— Рон, я… — судорожный всхлип оборвал готовые сорваться с губ слова, но плотина была уже сметена, и сдерживать страхи дольше не осталось сил. — Я боюсь, — прошептала тихо-тихо, сама едва веря, что осмелилась признаться в этом.
— Это нормально, — неожиданно улыбнулся он. Широко, лучисто, совсем как раньше. И легонько взлохматил мои волосы. — Знала бы ты, как я боялся, когда нас накрыл мой первый шторм! Тогда со мной рядом был Сайрус. Он сказал: бойся, сколько душе угодно. Главное — команды выполнять споро не забывай. А теперь я буду рядом с тобой и вытащу тебя из шторма твоего. Доберемся до запечатанной доли наследства и забудем к черту об этом королевстве и о "де Лесли" как о страшном сне, слышишь?

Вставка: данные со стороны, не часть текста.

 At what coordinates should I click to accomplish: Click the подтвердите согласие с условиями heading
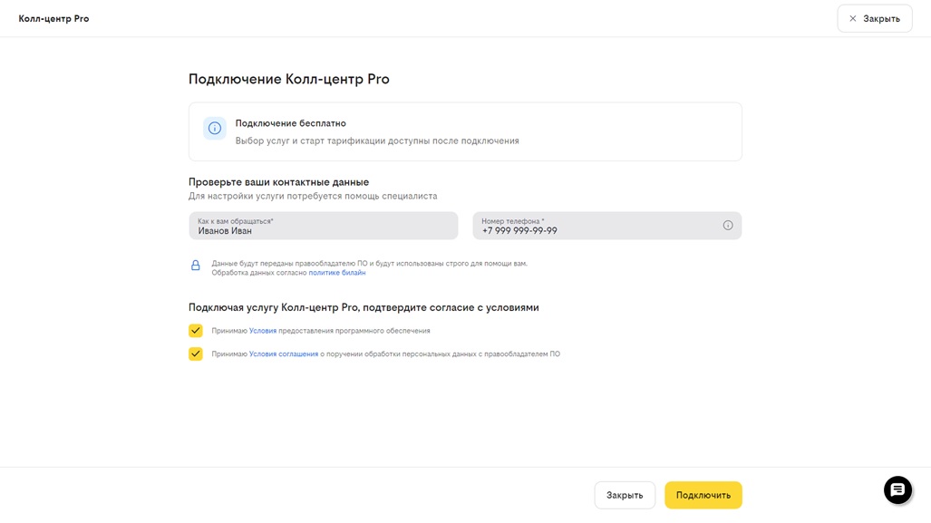tap(364, 308)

Это было последнее, что я услышала перед тем, как тяжелая вязкая темнота незаметно подобралась снова. Только успела почувствовать, как Рон подхватил меня под руки. А дальше — гроза…
***
…Дождливую ночь рассекали вспышки молний и на короткий миг освещали темную спальню даже сквозь плотные занавеси на высоких окнах. Слишком большую и слишком торжественную, чтобы называться "детской", которой она была. Позолоченная лепнина, обвивавшая потолок и сбегавшая витыми струйками по углам во время этих вспышек загоралась таинственным блеском, а лица на дорогих полотнах устремляли свои взгляды на испуганную маленькую хозяйку величественных покоев.
И с каждым новым громовым раскатом сидевшая на огромной кровати под нависшим над ней раскинутым крылом балдахином девочка вжималась в подушки все сильнее, а тоненькие пальчики силились натянуть тяжелое одеяло еще выше.
Новый титанический удар небес сотряс замок, заставив фарфоровые вазы на каминной полке вздрогнуть, а девочку — тоненько вскрикнуть.
И только появившийся минутой позже в дверях высокий широкоплечий мужчина в длинном домашнем халате и с ярким канделябром в руке сумел снова преобразить пугающее ночное пространство в знакомое и родное.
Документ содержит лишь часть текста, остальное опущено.